In a class of its own

There's nothing like the long, year-end break from school but, unfortunately, there's also nothing like going back in January.

Walking into a classroom full of scowling, sullen faces did nothing to elevate my already grumpy mood. The first week of school after Christmas is bad enough as it is, but if no one bothers to ask how your holidays went, you don't even get the opportunity to steam off and vent about exactly how useless your presents were. It's hard not to notice how the festive season saps every ounce of merriment from people, leaving them looking forward to a dull January which promises little more than the sinking realisation that the new year won't be all that it was cracked up to be after all.

Chaos reigns supreme and rumours fly like faded posters advertising now long-past seasonal concerts fluttering in the wind.
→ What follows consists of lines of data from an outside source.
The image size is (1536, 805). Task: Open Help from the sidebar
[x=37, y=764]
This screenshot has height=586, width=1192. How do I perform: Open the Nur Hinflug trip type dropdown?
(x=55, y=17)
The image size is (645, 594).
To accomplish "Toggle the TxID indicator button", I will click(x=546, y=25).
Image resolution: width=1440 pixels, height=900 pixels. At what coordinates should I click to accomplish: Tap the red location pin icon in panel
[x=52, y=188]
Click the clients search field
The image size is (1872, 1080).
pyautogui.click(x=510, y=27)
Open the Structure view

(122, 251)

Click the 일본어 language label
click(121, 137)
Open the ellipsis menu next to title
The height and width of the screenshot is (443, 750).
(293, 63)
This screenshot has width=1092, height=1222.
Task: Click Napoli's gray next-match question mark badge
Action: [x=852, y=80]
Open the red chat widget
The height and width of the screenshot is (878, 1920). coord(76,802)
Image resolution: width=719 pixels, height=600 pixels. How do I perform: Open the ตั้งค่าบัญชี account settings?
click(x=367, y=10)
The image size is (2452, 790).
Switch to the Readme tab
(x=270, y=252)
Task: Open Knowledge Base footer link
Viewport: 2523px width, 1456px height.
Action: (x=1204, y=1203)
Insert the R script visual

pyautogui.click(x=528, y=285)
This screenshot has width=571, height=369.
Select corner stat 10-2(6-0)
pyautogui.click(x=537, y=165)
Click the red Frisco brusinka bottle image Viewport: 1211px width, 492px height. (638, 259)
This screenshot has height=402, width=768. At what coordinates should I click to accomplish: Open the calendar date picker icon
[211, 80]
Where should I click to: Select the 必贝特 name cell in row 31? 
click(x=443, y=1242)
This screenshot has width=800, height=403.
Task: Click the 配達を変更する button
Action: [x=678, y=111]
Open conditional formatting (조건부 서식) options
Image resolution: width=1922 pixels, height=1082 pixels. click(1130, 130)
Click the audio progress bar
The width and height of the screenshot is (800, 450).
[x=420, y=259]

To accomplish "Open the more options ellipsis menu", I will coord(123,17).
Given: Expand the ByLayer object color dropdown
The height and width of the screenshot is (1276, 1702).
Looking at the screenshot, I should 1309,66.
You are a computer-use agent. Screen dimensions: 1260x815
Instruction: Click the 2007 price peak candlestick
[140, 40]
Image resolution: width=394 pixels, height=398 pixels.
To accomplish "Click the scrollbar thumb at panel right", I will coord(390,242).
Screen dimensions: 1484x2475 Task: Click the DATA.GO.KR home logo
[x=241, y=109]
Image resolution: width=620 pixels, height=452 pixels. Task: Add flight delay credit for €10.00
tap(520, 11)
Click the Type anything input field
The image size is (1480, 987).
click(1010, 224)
Apparently, half our teachers could be found up to all manner of mischief on New Year's Day, someone saw a reindeer emerging sooty black from the fireplace (this caused much excitement among the first formers until they discovered that the someone didn't have a chimney, or a fireplace, in their house), and Mr Jennings, the caretaker, stole a live turkey that lays him an egg every morning. Or so someone says.

These examples are slightly more creative than the unfounded gossip that I was used to in my old school (after all, everyone there knew that the Latin teacher was an assassin). Although such stories briefly break the monotony of being subjected to endless lectures about tucking your shirt in, there's no getting away from the fact that the teachers are now back on the job, geared up to torture and more foul tempered than ever before.

Putting your trusty bag-packing skills to use once again after a lengthy break is never easy, so I expected teachers to be a little more understanding when I assumed it was Sunday instead of Monday and bought all the wrong books. The biology teacher admitted that anyone could make that mistake, but still failed to fathom how "anyone, even you, could sit for an hour parked outside my room waiting for me when every other person in your class is in the field." It's an unkind world.

Detention halls are often full, lessons are harder than ever and everybody malignantly eyes each other with the conviction that they were the only ones to receive obviously recycled presents. Sleeping patterns altered to an irreparable extent, it is now infinitely easier for me to doze off in class. But looking at the bright side, I no longer wake up at every little disturbance. There are no puffy eyes since school began, which makes me almost appreciate some things teachers do for us.